This repository contains examples that demonstrate how to use Metaflow to define and run machine learning training jobs with AWS Trainium. The training jobs are executed as batch jobs running on AWS EC2 trn1 instances in AWS Batch.
To run these examples, you first need to provision AWS resources for Metaflow and AWS Batch. Please refer to the installation guide for instructions on how to deploy the required resources using CloudFormation and finalize your Metaflow setup.
deploy-infra.mp4
metaflow-configure.mp4
Once the required resources have been created and configured, please try to run the included allreduce example as a basic test of the Metaflow/Trainium/Batch setup. When the allreduce example is successfully running, you can then proceed to the more realistic workflows such as Llama2-7b pretraining.
AWS Trainium is currently supported in us-east-1, us-east-2, and us-west-2. Please make sure that you are working in one of these supported regions.
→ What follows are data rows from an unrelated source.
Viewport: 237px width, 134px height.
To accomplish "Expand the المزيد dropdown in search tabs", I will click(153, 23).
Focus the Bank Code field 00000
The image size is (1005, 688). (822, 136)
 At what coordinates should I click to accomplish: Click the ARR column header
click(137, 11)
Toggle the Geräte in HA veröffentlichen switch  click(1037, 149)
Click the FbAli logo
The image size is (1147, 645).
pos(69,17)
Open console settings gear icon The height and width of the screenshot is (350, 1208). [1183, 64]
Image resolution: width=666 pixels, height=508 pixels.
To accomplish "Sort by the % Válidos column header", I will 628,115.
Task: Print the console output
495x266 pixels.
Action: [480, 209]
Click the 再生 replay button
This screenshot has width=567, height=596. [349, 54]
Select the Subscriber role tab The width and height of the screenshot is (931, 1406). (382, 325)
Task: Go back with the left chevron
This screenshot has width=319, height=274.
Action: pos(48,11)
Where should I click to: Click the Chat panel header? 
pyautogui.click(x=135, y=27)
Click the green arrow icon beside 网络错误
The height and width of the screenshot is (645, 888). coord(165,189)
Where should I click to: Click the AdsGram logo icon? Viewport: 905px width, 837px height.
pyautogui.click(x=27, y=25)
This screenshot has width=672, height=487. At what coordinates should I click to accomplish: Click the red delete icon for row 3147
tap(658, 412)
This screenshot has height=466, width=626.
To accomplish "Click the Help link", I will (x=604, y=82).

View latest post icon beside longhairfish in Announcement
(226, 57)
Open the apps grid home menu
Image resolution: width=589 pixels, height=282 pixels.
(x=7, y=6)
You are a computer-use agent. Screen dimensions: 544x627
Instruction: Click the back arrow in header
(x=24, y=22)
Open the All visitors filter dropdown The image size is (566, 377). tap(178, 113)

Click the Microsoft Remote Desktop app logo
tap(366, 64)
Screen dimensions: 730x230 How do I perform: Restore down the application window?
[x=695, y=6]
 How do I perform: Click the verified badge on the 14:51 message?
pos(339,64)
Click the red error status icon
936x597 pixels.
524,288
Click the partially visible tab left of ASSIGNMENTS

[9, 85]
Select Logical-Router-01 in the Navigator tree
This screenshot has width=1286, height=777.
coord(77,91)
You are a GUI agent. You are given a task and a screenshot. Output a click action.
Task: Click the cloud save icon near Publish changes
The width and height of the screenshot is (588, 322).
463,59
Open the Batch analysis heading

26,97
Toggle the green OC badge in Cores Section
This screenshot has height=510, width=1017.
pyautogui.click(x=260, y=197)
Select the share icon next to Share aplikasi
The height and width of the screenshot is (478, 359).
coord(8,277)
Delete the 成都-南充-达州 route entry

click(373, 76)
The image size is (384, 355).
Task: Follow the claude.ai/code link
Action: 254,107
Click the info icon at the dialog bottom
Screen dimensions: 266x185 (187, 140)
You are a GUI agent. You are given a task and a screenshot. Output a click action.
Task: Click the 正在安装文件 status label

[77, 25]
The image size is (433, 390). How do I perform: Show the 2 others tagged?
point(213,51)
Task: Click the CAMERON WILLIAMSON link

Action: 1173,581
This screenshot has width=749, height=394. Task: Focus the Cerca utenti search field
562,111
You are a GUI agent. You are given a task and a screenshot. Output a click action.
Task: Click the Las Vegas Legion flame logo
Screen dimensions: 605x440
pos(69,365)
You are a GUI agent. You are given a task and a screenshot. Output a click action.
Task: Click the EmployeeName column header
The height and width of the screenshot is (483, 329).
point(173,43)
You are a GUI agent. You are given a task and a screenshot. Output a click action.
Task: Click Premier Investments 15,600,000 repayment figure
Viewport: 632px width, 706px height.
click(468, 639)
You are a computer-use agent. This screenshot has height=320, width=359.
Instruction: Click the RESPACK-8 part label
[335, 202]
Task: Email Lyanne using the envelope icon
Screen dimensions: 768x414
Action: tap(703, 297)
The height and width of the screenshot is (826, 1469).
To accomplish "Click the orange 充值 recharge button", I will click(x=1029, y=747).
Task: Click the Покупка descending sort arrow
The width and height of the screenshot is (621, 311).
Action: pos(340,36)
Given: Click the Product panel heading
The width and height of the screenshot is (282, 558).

We have included the following examples, and are happy to take requests to expand the list. Note that some sub-directories for Trainium have counterpart implementations for running comparisons on GPUs. This is not intended to be a benchmarking repository, but running a comparison against GPUs you have access to is useful for understanding general performance characteristics relative to other hardware architectures.
Pre-train Llama2 using ≥4 nodes with trn.32xlarge
instances.
Fine-tune Llama2 on a single trn.32xlarge
instance using the optimum-neuron
library from Huggingface.
For a minimal code change GPU implementation, see here. Note: We found A100 GPUs to have the most comparable characteristics, but it is far from an apples-to-apples comparison.
Fine-tune BERT on a single trn.2xlarge
instance using the optimum-neuron
library from Huggingface.
For a minimal code change GPU implementation, see here.